If this all sounds a bit heavy, don’t worry. The Dropkicks have always had a sense of humour to go along with their communal chants and ‘First Class Loser’ is another song that’ll tease a few laughs out of the listener, about “the type of guy you’d cross six lanes of traffic to avoid” who just seems to stick around forever, parking in handicapped spaces, just being rude, obnoxious or lazy.

Alongside self-deprecating elegy ‘Kicked To The Curb,’ it goes a long way in injecting a sense of levity on an album that deals with some hefty subject matter, especially as it moves towards the album’s emotional centrepiece, ‘4-15-13’. As Barr reels off a list of professions who were, on that day, “just trying to make our way”, it becomes a fitting tribute to those who died, eulogising not only those who are “gone but not forgotten,” but also the innocence of the city. By rising to the challenge of trying to turn this tragedy into art, Dropkick Murphys manage to turn pain into glory.

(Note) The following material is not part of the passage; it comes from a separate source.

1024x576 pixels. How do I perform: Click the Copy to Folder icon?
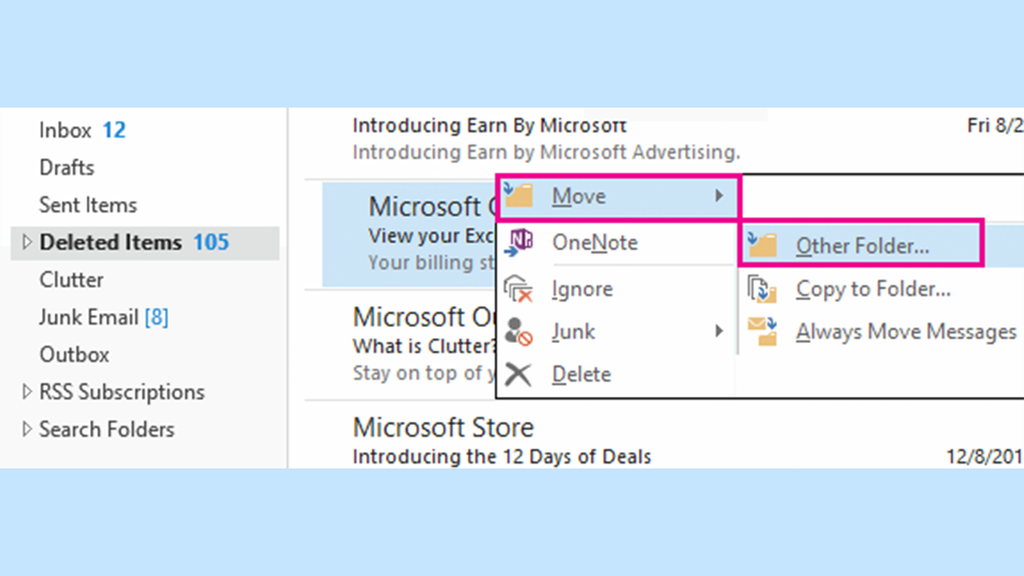point(762,288)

With a bar-room brawl cover of ‘We’ll Meet Again’, the scrappy Boston punks take heartache and find strength in it. Melancholy yet triumphant, tragic but optimistic, ‘11 Short Stories of Pain & Glory’ is an album brimming with life, energy and camaraderie. It’s not easy to make such a life affirming record after going through such loss. Trust the Dropkicks to pull it off.